Robotic technologies, health care, and ethics Professor Margrit Shildrick, Stockholm University
Event details
Technologies of all sorts have always played a major role in the negotiation of a range of putative health deficits that are assumed to impede functionality or the expression of autonomous selfhood. Older mechanical aides still have an important place in normalising bodily performance, while the advent of digital technologies, and particularly AI, can serve to enhance the supposed shortcomings of neurodiversity, whether as a result of ageing, disability or ill-health, as well as assisting in many physical aspects of embodiment.
The widely accepted claim that such technologies have a clear therapeutic value conjures the illusion of an unproblematised sequence of evermore complex devices leading to increasingly enhanced function and the support of continuing selfhood. This talk focuses on social robots – often called empathy robots – and offers a less conventional perspective that puts aside the desire for individual autonomy and opens up the question of the posthuman.
Rather than prioritising the bounded self at the centre of humanist thought, Margrit asks what is at stake when human embodiment becomes intricately entangled with non-human materialities and digital coding. Is the potentially radical change to healthcare provision to be welcomed? Beyond a merely functional usage, which is likely to dominate in the short term, urgent bioethical questions arise about the extent to which the category of the human can or should be sustained as the anchor of flourishing life.

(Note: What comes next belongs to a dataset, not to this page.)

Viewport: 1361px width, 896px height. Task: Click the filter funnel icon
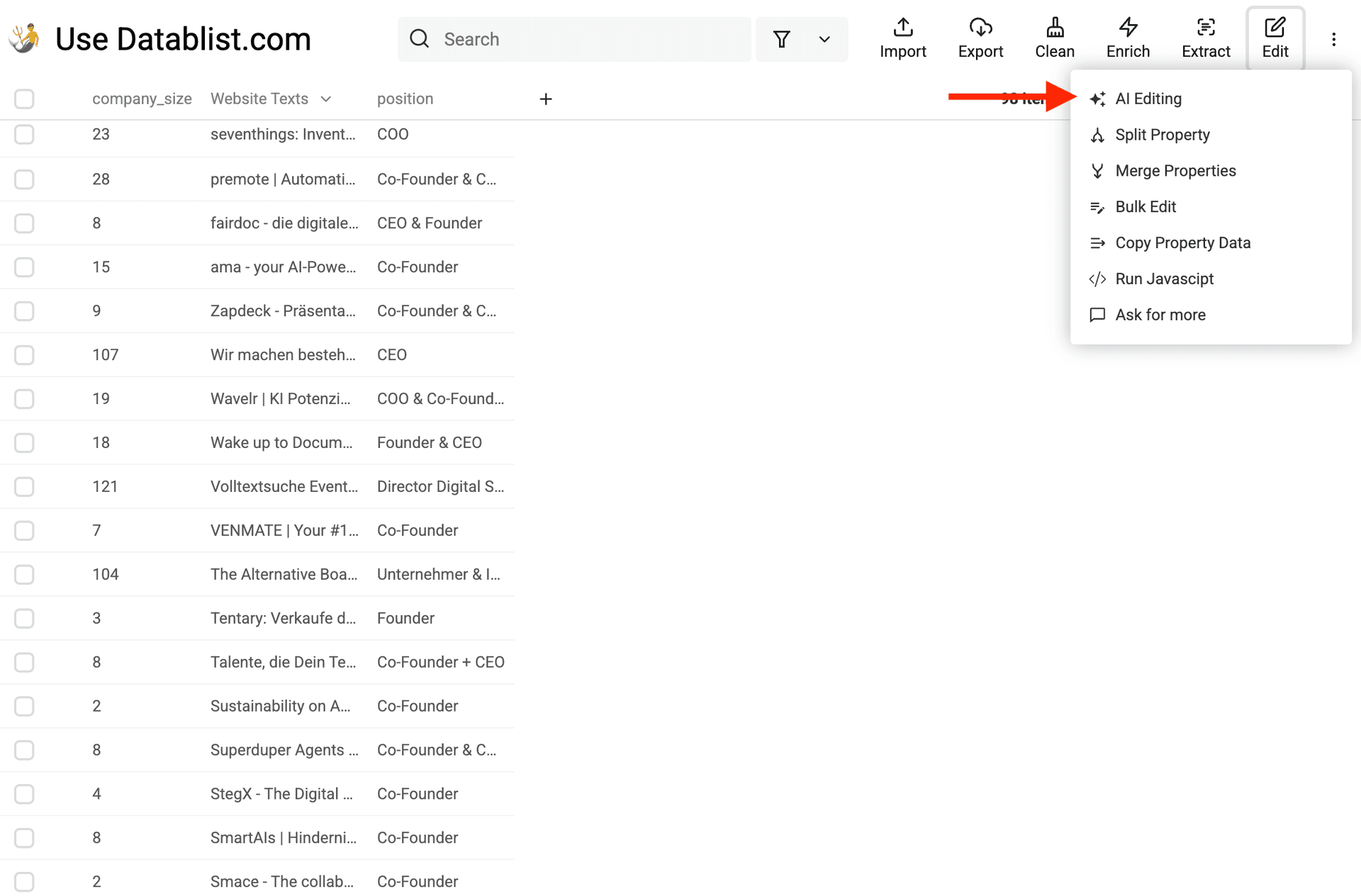tap(781, 40)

In exploring the practical, philosophical and bioethical implications of newly emerging robotic technologies, Margrit endorses a posthumanism that in seeking to radically decentre the very notion of human privilege and hierarchical distinctions would revalue non-normative embodiment.
About the speaker
Professor Margrit Shildrick is Guest Professor in Gender and Knowledge Production at Stockholm University, she has also held academic posts in the UK, Ireland, Canada, USA, Finland and Australia, and is currently an Adjunct Professor of Critical Disability Studies at York University, Toronto, Visiting Professor in the Dept. of Law at UTS, Sydney, and Honorary Research Fellow in Philosophy, University of Liverpool.

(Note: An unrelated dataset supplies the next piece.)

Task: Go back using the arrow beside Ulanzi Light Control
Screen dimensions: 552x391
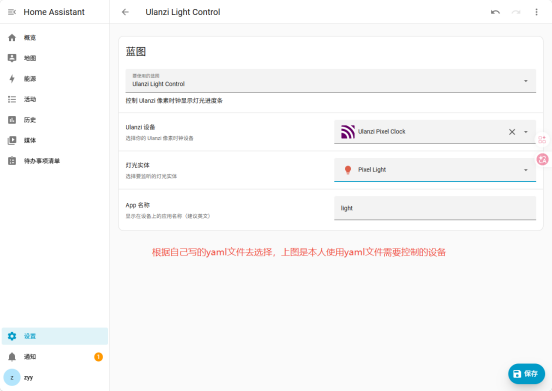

Her research spans interdisciplinary gender studies and feminist theory, postconventional bioethics, phenomenology, posthumanities, science and technology studies (STS), critical disability studies (including cripqueer theory and practice), knowledge production within the biosciences, theories of the monstrous, prosthetic theory, psychoanalysis, retheorising women’s health, organ transplantation.
Her books include: Visceral Prostheses: Somatechnics and Posthuman Embodiment (2022 Bloomsbury); Dangerous Discourses: Subjectivity, Sexuality and Disability (2009 Palgrave Macmillan); Embodying the Monster: Encounters with the Vulnerable Self (2002 Sage); and Leaky Bodies and Boundaries: Feminism, Postmodernism and (Bio)ethics (1997 Routledge).